Toute posture incorrecte trouve son origine dans des exigences prématurées ou trop violentes imposées à la personne. Les contractions maintenues dans chaque action, quelle qu’elle soit, expriment toujours une attitude émotionnelle. L’attitude la plus fréquente est celle de l’insécurité ou le simulacre d’ignorance de celle-ci. Raidir physiologiquement le corps, baisser la tête, affaisser la poitrine, contracter et aplatir l’abdomen — lorsque ces gestes ne s’inscrivent pas dans le cadre d’une action délibérée, mais constituent des actes en soi — sont des actes de protection. Les réactions face à une chute (protection de la tête contre les menaces venant d’en haut, protection de la gorge, du creux de l’estomac, du « ventre mou » et des organes génitaux) sont toutes produites par une contraction des fléchisseurs et constituent des mesures efficaces qui procurent un sentiment de sécurité relative face à un danger soudain ou grave.

Elles offrent soit un obstacle dur et osseux à la menace, soit retirent l’organe mou et vulnérable aussi loin que possible.
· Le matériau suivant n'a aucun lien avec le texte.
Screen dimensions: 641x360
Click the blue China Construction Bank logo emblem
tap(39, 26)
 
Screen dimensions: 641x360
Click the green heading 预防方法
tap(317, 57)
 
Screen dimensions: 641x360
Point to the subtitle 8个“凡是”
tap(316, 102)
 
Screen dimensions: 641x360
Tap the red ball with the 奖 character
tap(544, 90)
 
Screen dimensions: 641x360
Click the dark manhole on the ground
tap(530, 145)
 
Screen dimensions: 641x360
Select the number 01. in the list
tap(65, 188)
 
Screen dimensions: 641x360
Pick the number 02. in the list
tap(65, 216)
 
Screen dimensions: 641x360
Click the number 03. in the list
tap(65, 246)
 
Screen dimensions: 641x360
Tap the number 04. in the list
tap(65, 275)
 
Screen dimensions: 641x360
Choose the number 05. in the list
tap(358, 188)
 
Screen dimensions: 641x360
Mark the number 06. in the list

La contraction des fléchisseurs inhibe les extenseurs, et, en cas de mauvaise posture, un tonus insuffisant des extenseurs antigravitaires est la règle.

Une mauvaise posture peut être due au doute, à la peur, à l’hésitation, à la culpabilité, à la honte ou à l’impuissance. Ou encore à d’autres attitudes émotionnelles forgées par l’expérience personnelle du monde, en fonction du type de sécurité que l’environnement a amené l’individu à considérer comme essentiel. Pour certains, le facteur crucial sera le manque d’affection ; pour d’autres, le manque d’approbation, de beauté physique, d’agressivité ou de force physique — le manque de telle ou telle chose que la personne a appris à considérer comme essentielle à son existence en tant qu’être humain.
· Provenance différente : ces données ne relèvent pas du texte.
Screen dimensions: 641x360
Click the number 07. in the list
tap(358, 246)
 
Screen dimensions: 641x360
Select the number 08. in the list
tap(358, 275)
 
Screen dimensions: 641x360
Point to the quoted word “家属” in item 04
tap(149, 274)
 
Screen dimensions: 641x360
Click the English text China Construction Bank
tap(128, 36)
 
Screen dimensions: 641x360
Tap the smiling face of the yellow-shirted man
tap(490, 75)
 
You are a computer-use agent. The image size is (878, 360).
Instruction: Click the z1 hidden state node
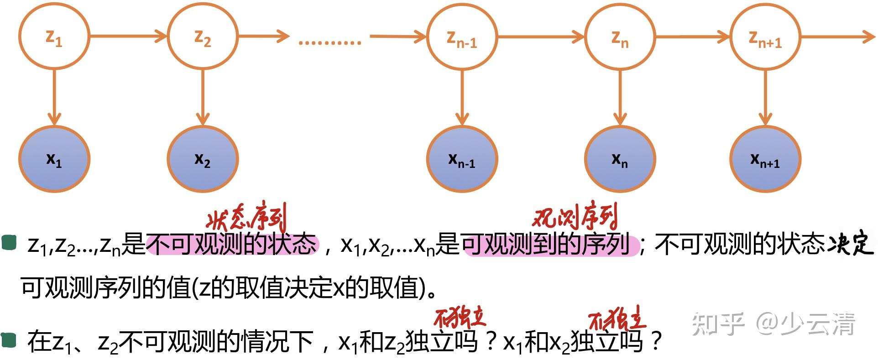pyautogui.click(x=54, y=37)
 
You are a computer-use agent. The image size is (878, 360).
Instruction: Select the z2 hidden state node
pyautogui.click(x=203, y=37)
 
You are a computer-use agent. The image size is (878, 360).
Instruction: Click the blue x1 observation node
pyautogui.click(x=54, y=159)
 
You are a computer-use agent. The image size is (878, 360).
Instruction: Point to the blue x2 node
pyautogui.click(x=203, y=159)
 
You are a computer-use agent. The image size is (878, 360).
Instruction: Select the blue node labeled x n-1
pyautogui.click(x=461, y=159)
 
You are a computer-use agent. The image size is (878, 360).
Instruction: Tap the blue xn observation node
pyautogui.click(x=619, y=159)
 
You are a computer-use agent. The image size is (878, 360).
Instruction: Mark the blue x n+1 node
pyautogui.click(x=765, y=159)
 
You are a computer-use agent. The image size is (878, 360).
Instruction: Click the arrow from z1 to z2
pyautogui.click(x=128, y=36)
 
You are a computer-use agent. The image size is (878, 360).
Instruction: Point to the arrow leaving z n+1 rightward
pyautogui.click(x=837, y=37)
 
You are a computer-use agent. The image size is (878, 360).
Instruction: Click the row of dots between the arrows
pyautogui.click(x=329, y=43)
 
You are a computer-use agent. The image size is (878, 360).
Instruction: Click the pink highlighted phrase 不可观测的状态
pyautogui.click(x=232, y=244)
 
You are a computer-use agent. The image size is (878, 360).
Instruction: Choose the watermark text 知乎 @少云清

La posture réelle est compliquée par le fait que la plupart des gens prennent conscience d’une différence entre leur propre posture et celle de leurs idoles dès leur plus jeune âge, voire à l’adolescence. C’est généralement à ce moment-là que le processus de compensation et de dissimulation s’enclenche. Les adolescents remarquent les différences marquantes et tentent d’y remédier en adoptant une posture appropriée. Comme nous l’avons vu, aucune orientation volontaire ne peut corriger une mauvaise posture ; cependant, elle modifie l’apparence du corps, non pas en relâchant la contraction qui doit l’être, mais en en créant une autre à titre de compensation. Le segment change d’aspect et prend à peu près l’apparence qu’il devrait avoir, mais pas sans effort. Par une vigilance constante et des rappels à soi-même, on apprend à maintenir deux contractions contradictoires. Il en résulte une exclusion du mouvement dans les parties faisant l’objet d’une concentration consciente, une rigidité et une tension musculaire, une interruption de la respiration, etc. À la longue, ce schéma devient habituel, semi-automatique et familier au point d’être considéré comme sa propre nature, mais uniquement au prix d’une tension et d’un épuisement nerveux. Le schéma corporel formé sous l’effet d’un stress émotionnel est maintenu sans que l’on remette en question sa validité, et l’attitude émotionnelle est rétablie et entretenue par ce schéma corporel, en tant que partie intégrante de la situation globale, de sorte que la maturité émotionnelle à ce niveau est entravée. La personne se sent comme ensorcelée, car elle déploie souvent des efforts frénétiques pour se sortir de la stagnation léthargique dans laquelle son développement émotionnel s’est bloqué, pour finalement se retrouver à la case départ en raison de la réciprocité vicieuse que la situation globale a créée entre les schémas corporels et les émotions dans les centres supérieurs.